Recent research indicates that the current dependence on cognitive-behavioural therapy (CBT) may be unfounded or at least unjustifiable in some contexts. Wampold strengthens this when he reports that the distinctive/specific ingredients of CBT for depression and anxiety are not demonstrably responsible for any successful outcome in these conditions. Wampold reports that despite strong official support for the streamlining of therapy to a recommended sequence of procedures administered as if from a manual of Standard Operating Procedures, adherence to treatment protocol is not reliably associated with successful outcomes. Wampold warns us: "Therapy practice is both a science and an art ... Treating clients as if they were medical patients receiving mandated treatments conducted with manuals will stifle the artistry."

This fine book is a resource for psychotherapists and also for those of us engaged in coaching individuals and groups for optimal performance. It is my personality type to be attracted to the new, bright, and shiny; but Wampold has convinced me to resist the siren call of unproven innovations and to focus my time and energy on the client relationship as the crucible for positive change.

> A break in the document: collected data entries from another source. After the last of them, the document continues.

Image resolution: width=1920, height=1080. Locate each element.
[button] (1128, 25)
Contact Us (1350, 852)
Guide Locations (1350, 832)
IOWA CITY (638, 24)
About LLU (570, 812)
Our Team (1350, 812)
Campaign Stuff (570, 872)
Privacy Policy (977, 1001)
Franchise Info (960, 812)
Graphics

Vital book for any mental health professional5
This is a must have book. People who work in the mental field should slap this book in the faces of insurance companies, governments and professional associations that are ruining the efficiency of psychotherapy. A lot of good professional who know better are being coerced by the money-grabbing machine to deliver, paradoxically, the worst kind of therapies to people who need a good, sane relationship where their personality can adjust and thrive.

This stuff should be taught at every year of any psychology or psychiatry degree. Should also be referred to any mental health professional who goes about saying "my model is the best one, your is bogus".

If you work on the mental health field, PLEASE READ THIS BOOK! This is the real "Introduction to psychotherapies". Only after you know this stuff will you be able to choose and use a psychotherapy model to its best.